L’Homme Tranquille is a small restaurant in the rue des Martyrs, precisely a block from our apartment. It is a very cosy, intimate, comfy, friendly place. It looks a little secret from the outside : the door is narrow, the large windows that look out onto the street are curtained, and the lighting inside is dim, coming from low lamps and candles.

You push the door open – the handle a bit faulty – and enter a room with a high ceiling, in which small wooden tables are set up close to one another. Posters for art shows and movies, some old, some new, signed or unsigned, are pinned to the walls, in a seemingly random pattern. Long shelves, high up on the wall behind the counter, display a collection of antique glass bottles, water jugs, and ceramic food jars.

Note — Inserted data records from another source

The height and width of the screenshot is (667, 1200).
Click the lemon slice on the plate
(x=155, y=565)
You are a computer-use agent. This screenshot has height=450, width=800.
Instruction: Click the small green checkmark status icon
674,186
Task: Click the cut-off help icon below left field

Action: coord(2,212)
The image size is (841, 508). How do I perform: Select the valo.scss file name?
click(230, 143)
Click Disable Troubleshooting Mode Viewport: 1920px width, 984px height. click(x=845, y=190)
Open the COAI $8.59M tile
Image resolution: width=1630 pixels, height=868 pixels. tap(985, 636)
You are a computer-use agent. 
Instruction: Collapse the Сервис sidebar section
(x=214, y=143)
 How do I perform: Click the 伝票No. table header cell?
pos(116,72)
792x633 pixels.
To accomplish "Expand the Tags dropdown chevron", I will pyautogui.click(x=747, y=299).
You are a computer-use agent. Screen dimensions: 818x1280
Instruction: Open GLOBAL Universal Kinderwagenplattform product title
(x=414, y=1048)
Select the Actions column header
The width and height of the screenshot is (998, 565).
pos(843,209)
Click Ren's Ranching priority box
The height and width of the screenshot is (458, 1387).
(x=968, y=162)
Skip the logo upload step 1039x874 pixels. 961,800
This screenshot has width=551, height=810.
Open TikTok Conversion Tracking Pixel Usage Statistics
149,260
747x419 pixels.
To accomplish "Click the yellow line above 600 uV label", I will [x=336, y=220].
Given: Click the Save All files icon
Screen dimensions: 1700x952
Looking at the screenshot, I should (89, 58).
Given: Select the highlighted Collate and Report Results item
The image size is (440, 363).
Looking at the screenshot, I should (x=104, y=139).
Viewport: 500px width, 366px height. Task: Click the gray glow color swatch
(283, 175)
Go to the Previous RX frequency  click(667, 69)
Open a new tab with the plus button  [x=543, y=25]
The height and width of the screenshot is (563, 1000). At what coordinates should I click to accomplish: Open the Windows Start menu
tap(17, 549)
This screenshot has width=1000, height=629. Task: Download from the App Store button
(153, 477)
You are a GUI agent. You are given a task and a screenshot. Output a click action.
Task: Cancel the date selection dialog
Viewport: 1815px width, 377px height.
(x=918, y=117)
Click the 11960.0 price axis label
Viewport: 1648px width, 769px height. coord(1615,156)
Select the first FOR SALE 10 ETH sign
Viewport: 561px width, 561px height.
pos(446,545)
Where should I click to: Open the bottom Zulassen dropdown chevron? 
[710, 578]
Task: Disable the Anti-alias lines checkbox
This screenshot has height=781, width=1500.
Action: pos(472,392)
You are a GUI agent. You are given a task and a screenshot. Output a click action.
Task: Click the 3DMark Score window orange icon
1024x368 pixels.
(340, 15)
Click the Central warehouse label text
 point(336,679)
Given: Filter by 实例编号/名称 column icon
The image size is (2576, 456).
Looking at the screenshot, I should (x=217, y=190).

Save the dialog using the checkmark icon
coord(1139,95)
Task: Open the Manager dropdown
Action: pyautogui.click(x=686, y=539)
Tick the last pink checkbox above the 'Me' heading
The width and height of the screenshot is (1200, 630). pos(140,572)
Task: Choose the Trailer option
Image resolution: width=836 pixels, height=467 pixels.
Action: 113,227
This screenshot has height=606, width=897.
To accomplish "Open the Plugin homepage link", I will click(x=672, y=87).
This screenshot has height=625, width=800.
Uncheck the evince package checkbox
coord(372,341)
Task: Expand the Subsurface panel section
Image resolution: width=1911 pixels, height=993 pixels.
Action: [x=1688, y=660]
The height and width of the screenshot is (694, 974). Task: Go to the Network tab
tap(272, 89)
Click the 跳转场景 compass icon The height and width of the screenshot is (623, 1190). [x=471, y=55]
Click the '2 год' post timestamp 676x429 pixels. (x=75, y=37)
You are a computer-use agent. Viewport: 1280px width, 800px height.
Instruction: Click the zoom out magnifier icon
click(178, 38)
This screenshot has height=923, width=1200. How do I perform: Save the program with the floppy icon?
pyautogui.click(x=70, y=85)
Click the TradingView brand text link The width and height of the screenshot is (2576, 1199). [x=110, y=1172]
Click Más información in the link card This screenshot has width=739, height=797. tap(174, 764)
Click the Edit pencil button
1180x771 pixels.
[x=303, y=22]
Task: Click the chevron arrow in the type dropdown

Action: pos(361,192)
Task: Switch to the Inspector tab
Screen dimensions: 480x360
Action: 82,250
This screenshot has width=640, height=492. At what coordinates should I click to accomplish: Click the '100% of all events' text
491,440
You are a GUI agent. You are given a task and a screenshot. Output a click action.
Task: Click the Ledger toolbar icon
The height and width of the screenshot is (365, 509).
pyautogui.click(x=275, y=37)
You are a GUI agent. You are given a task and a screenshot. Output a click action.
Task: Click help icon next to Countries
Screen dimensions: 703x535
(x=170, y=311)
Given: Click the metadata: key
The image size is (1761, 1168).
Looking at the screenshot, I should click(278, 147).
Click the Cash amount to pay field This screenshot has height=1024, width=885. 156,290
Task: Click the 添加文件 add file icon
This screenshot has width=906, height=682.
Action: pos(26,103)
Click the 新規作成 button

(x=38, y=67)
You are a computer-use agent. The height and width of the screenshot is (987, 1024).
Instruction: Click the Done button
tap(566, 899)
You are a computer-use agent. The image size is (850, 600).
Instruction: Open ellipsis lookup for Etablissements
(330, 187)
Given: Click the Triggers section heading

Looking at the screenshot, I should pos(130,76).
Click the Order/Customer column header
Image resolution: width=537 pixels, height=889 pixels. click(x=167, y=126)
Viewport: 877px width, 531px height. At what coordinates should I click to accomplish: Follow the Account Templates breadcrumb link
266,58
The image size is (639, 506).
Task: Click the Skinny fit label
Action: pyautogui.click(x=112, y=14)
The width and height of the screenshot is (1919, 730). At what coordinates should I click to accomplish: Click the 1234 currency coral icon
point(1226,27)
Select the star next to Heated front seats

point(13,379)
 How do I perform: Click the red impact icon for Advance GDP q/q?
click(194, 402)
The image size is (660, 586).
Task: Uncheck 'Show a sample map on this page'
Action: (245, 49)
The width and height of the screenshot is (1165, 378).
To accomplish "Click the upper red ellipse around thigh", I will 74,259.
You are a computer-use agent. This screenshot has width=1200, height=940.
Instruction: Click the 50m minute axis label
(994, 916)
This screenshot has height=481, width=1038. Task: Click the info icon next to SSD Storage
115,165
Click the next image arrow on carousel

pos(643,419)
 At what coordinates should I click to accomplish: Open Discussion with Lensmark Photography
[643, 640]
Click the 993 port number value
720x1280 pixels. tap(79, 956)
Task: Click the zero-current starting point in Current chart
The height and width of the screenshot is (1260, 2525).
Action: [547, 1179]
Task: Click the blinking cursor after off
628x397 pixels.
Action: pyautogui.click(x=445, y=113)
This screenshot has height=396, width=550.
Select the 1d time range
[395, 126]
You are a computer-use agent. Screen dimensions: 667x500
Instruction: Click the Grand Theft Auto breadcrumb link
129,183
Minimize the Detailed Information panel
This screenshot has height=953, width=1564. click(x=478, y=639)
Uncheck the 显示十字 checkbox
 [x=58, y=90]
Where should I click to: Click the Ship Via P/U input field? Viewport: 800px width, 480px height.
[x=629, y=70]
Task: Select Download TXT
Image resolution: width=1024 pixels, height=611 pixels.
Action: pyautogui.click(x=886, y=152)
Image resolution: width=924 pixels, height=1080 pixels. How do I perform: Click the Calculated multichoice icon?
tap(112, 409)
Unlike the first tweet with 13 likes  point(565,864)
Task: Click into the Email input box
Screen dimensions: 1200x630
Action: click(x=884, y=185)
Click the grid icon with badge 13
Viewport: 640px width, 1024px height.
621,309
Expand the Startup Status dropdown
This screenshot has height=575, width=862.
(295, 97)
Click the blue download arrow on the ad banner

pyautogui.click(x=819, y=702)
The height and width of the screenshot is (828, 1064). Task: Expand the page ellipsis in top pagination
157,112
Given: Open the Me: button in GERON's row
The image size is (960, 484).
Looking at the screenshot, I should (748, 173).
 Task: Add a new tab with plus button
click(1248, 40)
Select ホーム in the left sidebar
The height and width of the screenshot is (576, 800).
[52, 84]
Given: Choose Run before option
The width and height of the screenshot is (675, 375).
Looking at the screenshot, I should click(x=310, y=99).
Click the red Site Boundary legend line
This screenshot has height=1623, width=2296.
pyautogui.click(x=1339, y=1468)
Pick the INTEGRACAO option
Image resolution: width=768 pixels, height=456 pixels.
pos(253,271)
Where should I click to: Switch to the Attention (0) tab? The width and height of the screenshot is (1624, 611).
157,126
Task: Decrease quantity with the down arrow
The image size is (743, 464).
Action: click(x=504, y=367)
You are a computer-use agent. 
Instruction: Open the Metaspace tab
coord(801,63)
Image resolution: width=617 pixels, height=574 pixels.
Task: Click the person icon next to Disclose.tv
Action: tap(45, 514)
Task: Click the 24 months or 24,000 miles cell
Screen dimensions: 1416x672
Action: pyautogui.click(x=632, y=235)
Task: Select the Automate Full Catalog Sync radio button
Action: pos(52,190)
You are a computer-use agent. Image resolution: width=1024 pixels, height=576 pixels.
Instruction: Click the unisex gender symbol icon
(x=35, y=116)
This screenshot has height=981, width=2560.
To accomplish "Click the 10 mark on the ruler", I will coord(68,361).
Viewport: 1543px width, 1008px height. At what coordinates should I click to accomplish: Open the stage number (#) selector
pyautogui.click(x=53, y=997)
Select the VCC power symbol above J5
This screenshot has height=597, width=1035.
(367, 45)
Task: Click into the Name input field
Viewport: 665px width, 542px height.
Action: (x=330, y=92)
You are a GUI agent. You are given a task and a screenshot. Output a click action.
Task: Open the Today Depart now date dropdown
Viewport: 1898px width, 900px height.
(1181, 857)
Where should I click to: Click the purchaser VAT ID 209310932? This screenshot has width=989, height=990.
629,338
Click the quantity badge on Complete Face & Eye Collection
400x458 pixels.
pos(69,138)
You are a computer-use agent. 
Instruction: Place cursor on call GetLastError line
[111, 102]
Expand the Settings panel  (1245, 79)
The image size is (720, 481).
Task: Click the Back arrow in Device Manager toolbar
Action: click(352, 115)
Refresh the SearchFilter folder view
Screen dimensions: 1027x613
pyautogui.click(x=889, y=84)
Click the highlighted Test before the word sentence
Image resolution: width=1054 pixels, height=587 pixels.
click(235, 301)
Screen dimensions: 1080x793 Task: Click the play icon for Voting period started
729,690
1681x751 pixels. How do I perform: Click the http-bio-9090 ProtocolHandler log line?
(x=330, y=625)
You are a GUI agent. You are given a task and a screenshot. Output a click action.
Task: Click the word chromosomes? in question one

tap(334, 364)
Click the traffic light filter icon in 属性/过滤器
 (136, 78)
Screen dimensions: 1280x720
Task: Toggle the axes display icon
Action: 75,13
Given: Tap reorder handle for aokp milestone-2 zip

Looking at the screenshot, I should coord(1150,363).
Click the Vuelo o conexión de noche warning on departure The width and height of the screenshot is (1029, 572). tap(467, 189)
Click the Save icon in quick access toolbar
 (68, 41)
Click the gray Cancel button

You called ahead to know if there was room for two, and you are greeted by the friendly owner, a very tall thirty-year-old with unruly hair and a thick woolen sweater, who takes care of the service, single-handedly or with his wife. He offers to seat you at a table close to the heater and lights a small candle. He pauses a moment and says he remembers you from last time, or more accurately, he recognizes your boyfriend and apologetically explains that he has no memory for women’s faces. A moment later, he comes back with two kirs (white wine with blackberry liqueur), on the house. “Parce que je vous aime bien“, he says warmly.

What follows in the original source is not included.